Istruzioni:
**a)** Rispondi a queste domande sul testo sulle esportazioni:
(i) Quale controvalore hanno raggiunto i prodotti esportati verso la Francia?
(ii) Di quanto sono cresciute complessivamente le esportazioni di prodotti chimici del capoluogo ligure?
(iii) Qual è il prodotto principale esportato dal capoluogo ligure verso l'Egitto?
**b)** Riprendi il testo sulle esportazioni e proseguilo dopo l'ultima frase.

Testo di partenza:
+++++
Guardando alla dinamica verso i mercati Ue, al primo posto si conferma la Francia verso cui sono stati esportati prodotti per un controvalore di 383 milioni di euro (+3,8%), il 10% dei quali relativi alla vendita di navi e imbarcazioni; il secondo Paese Ue di destinazione è la Germania, in calo dell’1,9%, seguita dalla Spagna (-4%). Tra i mercati extra-Ue il volume maggiore di vendite è stato verso le Isole Marshall, grazie a una commessa di navi e imbarcazioni; seguono gli Stati Uniti (-11,2%), l’Egitto (+10,4%) e la Cina (-7,5%).
Le province: il capoluogo ligure nel primo semestre 2016 ha registrato un aumento delle esportazioni, +4,2%, che sale ulteriormente a +5,4% se si considerano esclusivamente le vendite verso i Paesi extra-Ue. Tra i prodotti delle attività manifatturiere, si registra un particolare incremento nelle vendite dei mezzi di trasporto (+174,3% l’export complessivo, +263,3% quello extraeuropeo), degli apparecchi elettrici (+11,8% l’export complessivo, +9,3% quello extra-Ue), dei prodotti chimici (+22,8% l’export complessivo, +10,0% quello extra-Ue) e dei prodotti alimentari (+7,7% l’export complessivo, +0,8% quello extraeuropeo). Il maggior volume di vendite verso i Paesi extra-Ue si è concentrato nelle Isole Marshall, interamente costituito da navi e imbarcazioni: al secondo posto l’Egitto (+4,9%), il cui prodotto principale esportato è costituito da macchine di impiego generale, seguito dagli Stati Uniti (-4,4%). Le vendite verso l’area Ue registrano un aumento pari all’1,9%: le prime tre destinazioni comunitarie risultano Germania (+6,3%), Francia (-8,4%) e Spagna (+3,3%).
+++++
Dati da analizzare:
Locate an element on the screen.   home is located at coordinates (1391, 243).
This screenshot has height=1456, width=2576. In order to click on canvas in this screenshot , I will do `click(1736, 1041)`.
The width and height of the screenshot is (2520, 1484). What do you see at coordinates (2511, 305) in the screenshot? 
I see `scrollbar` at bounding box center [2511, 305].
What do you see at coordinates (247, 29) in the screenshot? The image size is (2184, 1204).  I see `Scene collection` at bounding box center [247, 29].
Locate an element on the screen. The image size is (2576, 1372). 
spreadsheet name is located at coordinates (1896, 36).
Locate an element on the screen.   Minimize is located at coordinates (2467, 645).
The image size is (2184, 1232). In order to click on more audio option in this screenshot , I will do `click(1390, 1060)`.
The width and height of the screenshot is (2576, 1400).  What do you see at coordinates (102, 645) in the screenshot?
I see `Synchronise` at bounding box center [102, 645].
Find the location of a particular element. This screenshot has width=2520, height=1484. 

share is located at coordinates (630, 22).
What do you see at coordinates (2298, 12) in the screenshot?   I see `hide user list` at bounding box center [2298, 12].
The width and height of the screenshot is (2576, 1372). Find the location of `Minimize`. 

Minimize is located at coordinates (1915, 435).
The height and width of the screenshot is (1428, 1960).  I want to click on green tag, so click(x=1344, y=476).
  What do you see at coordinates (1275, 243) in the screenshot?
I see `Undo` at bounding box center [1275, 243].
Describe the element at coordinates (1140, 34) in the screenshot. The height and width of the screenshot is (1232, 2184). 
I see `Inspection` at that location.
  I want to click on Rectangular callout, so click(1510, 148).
+++++
Risposte:
**a)**
(i) 383 milioni di euro (+3,8%).
(ii) +22,8%.
(iii) Macchine di impiego generale.

**b)**
A Imperia l’export registra una lieve crescita (+1,4%), più evidente verso i Paesi extra-Ue (+3,4%) rispetto all’area comunitaria (+0,8%), sostenuta dalle vendite di prodotti delle attività manifatturiere (+2,6%). Consolidate anche le vendite di prodotti agricoli (+1,7%). A livello di destinazione, stabili le vendite verso i Paesi comunitari (+0,8%): in Francia, primo Paese nella graduatoria imperiese, il valore dell’export è diminuito del 2,5%, segue la Germania (-2,7%) e i Paesi Bassi (+10,5%). In aumento l’export verso l’area extra-Ue (+3,4%), fortemente influenzato dalle vendite verso gli Stati Uniti (+27,7%, in particolare olio), secondo Paese in graduatoria dopo la Svizzera verso cui, invece, si sono ridimensionati i flussi commerciali; bene il commercio con la Cina (+3,4%), il 77% del quale è costituito da medicinali.
In provincia di Savona l’export ha segnato una flessione pari all’1,8%, sintesi di un aumento delle vendite verso l’area extra-UE (+8,8%) e di una flessione verso i paesi dell’UE (-7,4%). I prodotti chimici si confermano la voce principale dell’export provinciale, con un decremento dell’1,6%. Sul fronte extra-UE gli Stati Uniti confermano il primo posto in classifica, anche se in contrazione (-22,3%); al secondo posto la Cina (+25,9%) seguita da Singapore, verso cui sono stati venduti prodotti chimici.
Infine, la provincia della Spezia registra un ridimensionamento dell’export pari al 16,2%, fortemente influenzato dal calo delle vendite di navi/imbarcazioni (-27,5%). In contrazione le vendite verso i Paesi extra-Ue (-29,2%), mentre aumentano verso quelli comunitari (+7,3%). L’export spezzino nel primo semestre 2016 si è indirizzato particolarmente verso Francia (armi e munizioni), Malta (navi e imbarcazioni) e Germania (armi).